• **TASK TO CARRY OUT**
Go through the listing below. Copy each line that has the string "thumbnail".

• **DATA FOR ANALYSIS**
- - - -

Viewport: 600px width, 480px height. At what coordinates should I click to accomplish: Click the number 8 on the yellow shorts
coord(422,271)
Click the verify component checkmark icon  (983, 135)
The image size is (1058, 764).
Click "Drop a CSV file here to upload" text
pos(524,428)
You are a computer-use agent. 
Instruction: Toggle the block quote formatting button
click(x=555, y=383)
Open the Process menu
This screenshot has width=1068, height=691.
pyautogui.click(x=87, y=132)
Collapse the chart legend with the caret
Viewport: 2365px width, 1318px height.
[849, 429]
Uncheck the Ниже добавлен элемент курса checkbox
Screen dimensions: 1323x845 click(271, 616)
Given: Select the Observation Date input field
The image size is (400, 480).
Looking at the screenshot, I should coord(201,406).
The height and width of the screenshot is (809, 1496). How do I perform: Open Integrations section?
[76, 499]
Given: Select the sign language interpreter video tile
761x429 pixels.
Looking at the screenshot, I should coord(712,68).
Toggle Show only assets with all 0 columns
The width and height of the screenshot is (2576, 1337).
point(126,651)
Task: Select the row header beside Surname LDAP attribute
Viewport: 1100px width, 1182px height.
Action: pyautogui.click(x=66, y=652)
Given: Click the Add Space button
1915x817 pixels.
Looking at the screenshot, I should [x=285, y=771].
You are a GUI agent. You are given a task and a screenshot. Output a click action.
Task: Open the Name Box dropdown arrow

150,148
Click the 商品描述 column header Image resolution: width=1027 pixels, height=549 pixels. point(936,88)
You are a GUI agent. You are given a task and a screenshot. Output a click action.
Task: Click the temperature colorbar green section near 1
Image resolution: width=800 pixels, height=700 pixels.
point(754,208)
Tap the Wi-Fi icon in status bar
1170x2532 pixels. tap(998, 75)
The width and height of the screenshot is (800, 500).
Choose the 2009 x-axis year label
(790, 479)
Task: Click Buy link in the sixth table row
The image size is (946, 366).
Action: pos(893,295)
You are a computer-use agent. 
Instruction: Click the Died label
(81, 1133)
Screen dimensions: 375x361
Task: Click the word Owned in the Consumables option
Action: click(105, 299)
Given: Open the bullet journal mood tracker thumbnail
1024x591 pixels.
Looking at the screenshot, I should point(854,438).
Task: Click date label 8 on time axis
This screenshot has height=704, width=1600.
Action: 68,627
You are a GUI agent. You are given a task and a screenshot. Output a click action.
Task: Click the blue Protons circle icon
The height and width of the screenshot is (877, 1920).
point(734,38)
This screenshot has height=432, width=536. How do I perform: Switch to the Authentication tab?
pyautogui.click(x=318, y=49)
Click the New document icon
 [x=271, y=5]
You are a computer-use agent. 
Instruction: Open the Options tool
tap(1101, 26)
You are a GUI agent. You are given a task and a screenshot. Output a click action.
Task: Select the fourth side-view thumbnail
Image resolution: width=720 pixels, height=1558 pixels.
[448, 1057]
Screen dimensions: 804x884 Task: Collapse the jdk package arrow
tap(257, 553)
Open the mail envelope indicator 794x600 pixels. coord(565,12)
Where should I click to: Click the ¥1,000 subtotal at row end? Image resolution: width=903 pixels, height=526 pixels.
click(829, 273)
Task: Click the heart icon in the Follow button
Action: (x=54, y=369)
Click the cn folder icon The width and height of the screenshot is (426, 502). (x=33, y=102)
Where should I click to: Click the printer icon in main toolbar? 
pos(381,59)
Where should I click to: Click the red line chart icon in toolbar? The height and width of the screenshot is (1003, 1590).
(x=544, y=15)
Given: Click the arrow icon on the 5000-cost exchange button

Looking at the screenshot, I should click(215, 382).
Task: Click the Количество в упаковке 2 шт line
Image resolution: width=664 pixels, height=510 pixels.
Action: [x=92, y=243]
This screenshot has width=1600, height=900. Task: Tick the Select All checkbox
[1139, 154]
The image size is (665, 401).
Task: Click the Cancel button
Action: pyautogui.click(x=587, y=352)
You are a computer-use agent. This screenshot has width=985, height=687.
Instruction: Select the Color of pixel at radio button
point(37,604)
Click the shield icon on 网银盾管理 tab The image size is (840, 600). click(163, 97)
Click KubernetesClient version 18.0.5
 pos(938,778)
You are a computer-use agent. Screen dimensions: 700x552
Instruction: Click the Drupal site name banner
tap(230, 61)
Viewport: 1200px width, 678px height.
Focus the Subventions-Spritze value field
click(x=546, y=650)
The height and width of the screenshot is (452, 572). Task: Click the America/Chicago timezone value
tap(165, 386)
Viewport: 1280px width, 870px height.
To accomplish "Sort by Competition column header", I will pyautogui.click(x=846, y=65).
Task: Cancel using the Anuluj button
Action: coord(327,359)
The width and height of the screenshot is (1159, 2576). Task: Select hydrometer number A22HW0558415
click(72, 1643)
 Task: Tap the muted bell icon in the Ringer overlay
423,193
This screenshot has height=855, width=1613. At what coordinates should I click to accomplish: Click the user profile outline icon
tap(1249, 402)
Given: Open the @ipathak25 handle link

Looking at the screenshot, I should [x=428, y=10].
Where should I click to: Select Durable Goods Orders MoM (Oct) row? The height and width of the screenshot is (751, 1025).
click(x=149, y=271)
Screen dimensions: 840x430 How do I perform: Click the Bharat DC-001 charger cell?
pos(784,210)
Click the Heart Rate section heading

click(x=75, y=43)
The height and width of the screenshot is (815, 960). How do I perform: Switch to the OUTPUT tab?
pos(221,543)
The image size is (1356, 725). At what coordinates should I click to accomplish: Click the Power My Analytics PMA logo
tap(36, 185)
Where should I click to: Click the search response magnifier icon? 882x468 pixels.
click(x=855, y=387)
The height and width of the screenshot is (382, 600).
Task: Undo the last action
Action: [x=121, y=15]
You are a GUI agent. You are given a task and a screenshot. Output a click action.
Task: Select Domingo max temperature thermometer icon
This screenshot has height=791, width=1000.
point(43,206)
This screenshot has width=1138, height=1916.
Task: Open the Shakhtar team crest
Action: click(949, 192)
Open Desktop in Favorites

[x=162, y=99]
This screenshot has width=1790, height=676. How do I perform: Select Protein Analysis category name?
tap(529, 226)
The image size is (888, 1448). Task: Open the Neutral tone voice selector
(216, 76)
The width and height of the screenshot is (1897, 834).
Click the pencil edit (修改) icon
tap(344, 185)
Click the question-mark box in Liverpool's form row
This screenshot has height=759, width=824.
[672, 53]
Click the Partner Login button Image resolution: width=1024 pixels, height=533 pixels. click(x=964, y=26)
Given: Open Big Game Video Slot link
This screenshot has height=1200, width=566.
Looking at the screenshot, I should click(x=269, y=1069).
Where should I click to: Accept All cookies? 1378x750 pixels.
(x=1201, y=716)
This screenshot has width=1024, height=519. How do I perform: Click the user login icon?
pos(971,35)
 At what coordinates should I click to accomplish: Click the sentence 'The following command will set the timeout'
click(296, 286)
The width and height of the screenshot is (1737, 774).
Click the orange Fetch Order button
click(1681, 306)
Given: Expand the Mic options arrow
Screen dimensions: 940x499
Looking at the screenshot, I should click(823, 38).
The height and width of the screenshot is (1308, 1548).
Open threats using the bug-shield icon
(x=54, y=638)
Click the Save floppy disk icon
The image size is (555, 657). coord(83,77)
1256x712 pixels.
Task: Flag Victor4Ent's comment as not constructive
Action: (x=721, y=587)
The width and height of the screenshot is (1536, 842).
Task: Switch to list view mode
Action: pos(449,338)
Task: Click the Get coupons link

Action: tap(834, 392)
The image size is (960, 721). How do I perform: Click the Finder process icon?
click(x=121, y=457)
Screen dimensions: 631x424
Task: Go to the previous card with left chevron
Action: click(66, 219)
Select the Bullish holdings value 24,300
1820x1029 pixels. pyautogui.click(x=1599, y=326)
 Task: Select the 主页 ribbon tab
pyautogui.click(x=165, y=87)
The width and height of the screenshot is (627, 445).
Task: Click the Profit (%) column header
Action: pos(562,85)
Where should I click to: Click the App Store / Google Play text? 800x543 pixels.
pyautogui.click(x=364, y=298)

- - - -

• **EXERCISE RESPONSE**
Given: Open the bullet journal mood tracker thumbnail
Task: Select the fourth side-view thumbnail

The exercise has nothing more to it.